### Data section
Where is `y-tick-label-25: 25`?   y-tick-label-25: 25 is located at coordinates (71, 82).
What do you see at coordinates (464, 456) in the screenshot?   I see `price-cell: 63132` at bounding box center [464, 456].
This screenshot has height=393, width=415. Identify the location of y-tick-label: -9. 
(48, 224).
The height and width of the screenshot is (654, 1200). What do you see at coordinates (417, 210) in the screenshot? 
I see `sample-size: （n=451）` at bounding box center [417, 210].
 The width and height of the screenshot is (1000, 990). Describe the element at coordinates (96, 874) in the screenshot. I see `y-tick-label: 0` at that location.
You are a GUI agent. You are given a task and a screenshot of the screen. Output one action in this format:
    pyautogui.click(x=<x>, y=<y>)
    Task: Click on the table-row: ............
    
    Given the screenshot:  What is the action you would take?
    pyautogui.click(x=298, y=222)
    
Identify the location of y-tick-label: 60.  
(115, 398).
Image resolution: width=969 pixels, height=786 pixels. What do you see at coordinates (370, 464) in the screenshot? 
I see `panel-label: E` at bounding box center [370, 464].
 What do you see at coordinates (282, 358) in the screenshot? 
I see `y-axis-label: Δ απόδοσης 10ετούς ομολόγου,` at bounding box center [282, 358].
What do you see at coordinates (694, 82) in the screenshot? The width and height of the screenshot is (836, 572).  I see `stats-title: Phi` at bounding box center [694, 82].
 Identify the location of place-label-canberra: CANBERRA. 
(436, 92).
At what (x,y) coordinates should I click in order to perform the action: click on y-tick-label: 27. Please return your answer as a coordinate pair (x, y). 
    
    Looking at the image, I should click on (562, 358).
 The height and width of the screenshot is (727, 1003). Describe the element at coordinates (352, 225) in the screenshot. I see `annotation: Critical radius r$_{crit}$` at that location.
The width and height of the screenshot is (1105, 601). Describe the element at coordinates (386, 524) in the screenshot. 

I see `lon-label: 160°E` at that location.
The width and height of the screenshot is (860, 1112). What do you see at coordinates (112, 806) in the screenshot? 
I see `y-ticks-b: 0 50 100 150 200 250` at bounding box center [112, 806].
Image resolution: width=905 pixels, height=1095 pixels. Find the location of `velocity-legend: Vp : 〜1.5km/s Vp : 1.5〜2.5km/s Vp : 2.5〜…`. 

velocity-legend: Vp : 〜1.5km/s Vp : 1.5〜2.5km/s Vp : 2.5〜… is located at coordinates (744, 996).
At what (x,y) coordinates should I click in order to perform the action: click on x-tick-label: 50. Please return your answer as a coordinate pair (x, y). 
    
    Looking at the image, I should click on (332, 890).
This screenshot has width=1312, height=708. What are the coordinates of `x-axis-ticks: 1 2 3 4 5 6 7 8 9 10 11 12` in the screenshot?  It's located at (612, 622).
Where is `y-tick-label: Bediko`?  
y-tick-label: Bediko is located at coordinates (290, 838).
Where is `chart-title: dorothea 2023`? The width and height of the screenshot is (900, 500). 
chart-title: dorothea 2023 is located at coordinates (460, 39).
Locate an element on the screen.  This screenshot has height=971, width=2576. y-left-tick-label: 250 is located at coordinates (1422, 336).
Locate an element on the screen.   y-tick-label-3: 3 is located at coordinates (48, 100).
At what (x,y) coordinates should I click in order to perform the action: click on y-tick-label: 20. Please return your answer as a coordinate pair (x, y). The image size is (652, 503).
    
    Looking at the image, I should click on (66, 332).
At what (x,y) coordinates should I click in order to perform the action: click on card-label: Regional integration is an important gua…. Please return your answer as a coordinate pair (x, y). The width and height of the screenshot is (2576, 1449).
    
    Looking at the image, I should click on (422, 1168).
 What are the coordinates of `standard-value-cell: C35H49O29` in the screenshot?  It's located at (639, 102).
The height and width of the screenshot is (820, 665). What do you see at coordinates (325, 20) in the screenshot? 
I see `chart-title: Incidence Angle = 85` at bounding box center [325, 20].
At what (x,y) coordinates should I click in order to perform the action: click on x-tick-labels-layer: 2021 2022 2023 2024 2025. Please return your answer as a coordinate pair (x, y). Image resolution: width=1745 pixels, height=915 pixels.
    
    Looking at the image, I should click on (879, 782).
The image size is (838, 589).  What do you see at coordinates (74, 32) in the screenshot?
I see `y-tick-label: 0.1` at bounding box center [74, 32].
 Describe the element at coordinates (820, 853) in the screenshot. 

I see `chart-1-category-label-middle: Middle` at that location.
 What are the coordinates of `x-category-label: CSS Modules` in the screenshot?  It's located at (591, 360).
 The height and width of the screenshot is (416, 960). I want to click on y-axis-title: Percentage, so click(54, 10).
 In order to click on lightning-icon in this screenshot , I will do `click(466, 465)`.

### Work task
Repeat word for word everything from the line containing "at (591, 360)." down through the end of the entries above, including both of those ends.

### Result of the exercise
 What are the coordinates of `x-category-label: CSS Modules` in the screenshot?  It's located at (591, 360).
 The height and width of the screenshot is (416, 960). I want to click on y-axis-title: Percentage, so click(54, 10).
 In order to click on lightning-icon in this screenshot , I will do `click(466, 465)`.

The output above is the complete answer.